While the government prepares to close Boracay due to environmental problems, military forces have been deployed on the island causing concern and raising questions as to what their role will be.

Philippine Army Brigadier General Pio Diñoso said in a report that the soldiers will maintain peace and order and provide support to police assigned to handle the island’s security.

The presence of around 200 military personnel from the Army, Citizen Armed Force Geographical Unit and Navy is being questioned by some who could not help but wonder if a war was going on.

PNP Chief Director General Oscar Albayalde said that the deployment is for the possible protests and demonstrations during the closure.

He stated in a media briefing that they would “exercise maximum tolerance” and would prepare for possible “uncertainty, confusion, and low morale” from locals who might be “agitated” by leftist groups.

Deploy to West Philippine Sea instead

Some thought that the government should’ve deployed the security forces to the West Philippine Sea instead to defend against Chinese incursions into the 200 nautical mile Philippine Exclusive Economic Zone.

The Philippines has sovereign rights to Scarborough Shoal and the Spratly Islands which were the subject of an arbitration case before the United Nations Permanent Court of Arbitration.

The tribunal ruling rejected China’s claim of historical rights in nearly the entire South China Sea through its nine-dash line claim.

China has refused to recognize the ruling and has even turned submerged reefs into artificial islands capable of supporting military bases with airfields.

Rehabilitation agencies

Government agencies involved in the rehabilitation are the Department of Environment and Natural Resources, the Department of the Interior and Local Government and the Department of Tourism.

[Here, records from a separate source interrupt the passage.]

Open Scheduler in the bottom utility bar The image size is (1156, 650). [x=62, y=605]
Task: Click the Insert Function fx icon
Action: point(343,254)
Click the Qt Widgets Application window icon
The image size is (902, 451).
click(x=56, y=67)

The military was not initially reported to be part of the rehabilitation.

The mentioned government agencies have recommended for the island to have a six-month closure following the environmental issues and concerns raised.

A sewage pipe exposed along the shoreline of Bulabog beach in Boracay. (Reuters/Erik De Castro)

During the rehabilitation, sewage and road systems within the island would be improved. Structures that were illegally built would be removed as well.

In addition, solid waste management facilities would be installed.

It was discovered that the local government unit can only handle 30 tons of solid waste per day. However, Boracay generates around 90 to 115 tons of waste daily.